指導:国立感染症研究所感染症情報センター室長
   岡部 信彦

 海外旅行者がかかる病気でもっとも多いのは下痢で、“旅行者下痢症”と
呼ばれているほどです。その多くは食べ物や飲み物が原因ですが、環境の
変化、疲労や緊張感なども下痢の原因となります。

水には気をつけよう
 昔から旅に出たら「なま水に気をつけろ」といわれますが、今でも変わらない旅行訓です。まず外国では水道の水は飲めなくて当たり前、と考えてください。そしてどこでも「この水は飲めますか?」と確かめる必要があります。ペットボトル入りの飲料水が、今はどこの国でも手に入るので、信用できるメーカーのボトルを常に1本持っているとよいでしょう。また、水と同じように氷にも注意をしてください。

こんな食べ物に注意
 あまり食べ物に注意し過ぎては旅行も楽しくありませんが、もっとも注意すべきは、なま物や調理が不十分なもの、とくに貝類や鶏卵です。いわゆるゲテモノ類はできるだけ食べないほうが無難です。日本では見なれた刺身も外国では要注意。どうしても食べたいときは少量で我慢しておいたほうが安全です。
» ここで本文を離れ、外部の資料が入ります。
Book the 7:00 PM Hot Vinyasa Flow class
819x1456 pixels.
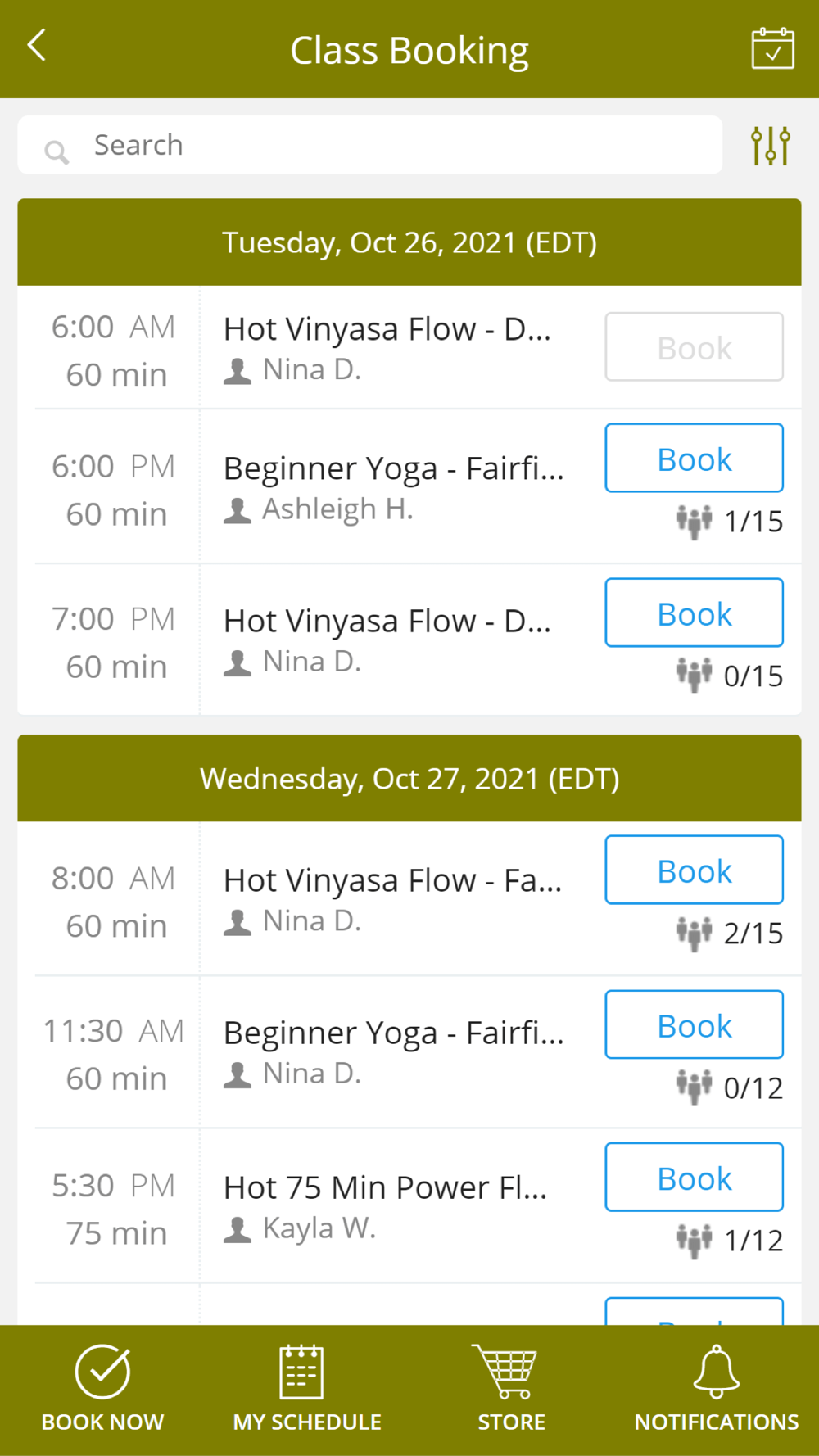(694, 613)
野菜もよく洗ってあるか注意し、不安なら代わりに皮のついたままの新鮮な果物を買い、皮をむいて食べるとよいでしょう。

下痢になってしまったら
 下痢をすると脱水症状を起しやすいので、もし下痢になってしまったら水分を十分にとりましょう。治療用の経口電解質液(ORS)があれば理想的ですが、スポーツ飲料には電解質が適当量含まれているため、とりあえずの脱水症状予防に効果があります。スポーツ飲料の粉末は携帯に便利ですから、持っていくと役に立ちます。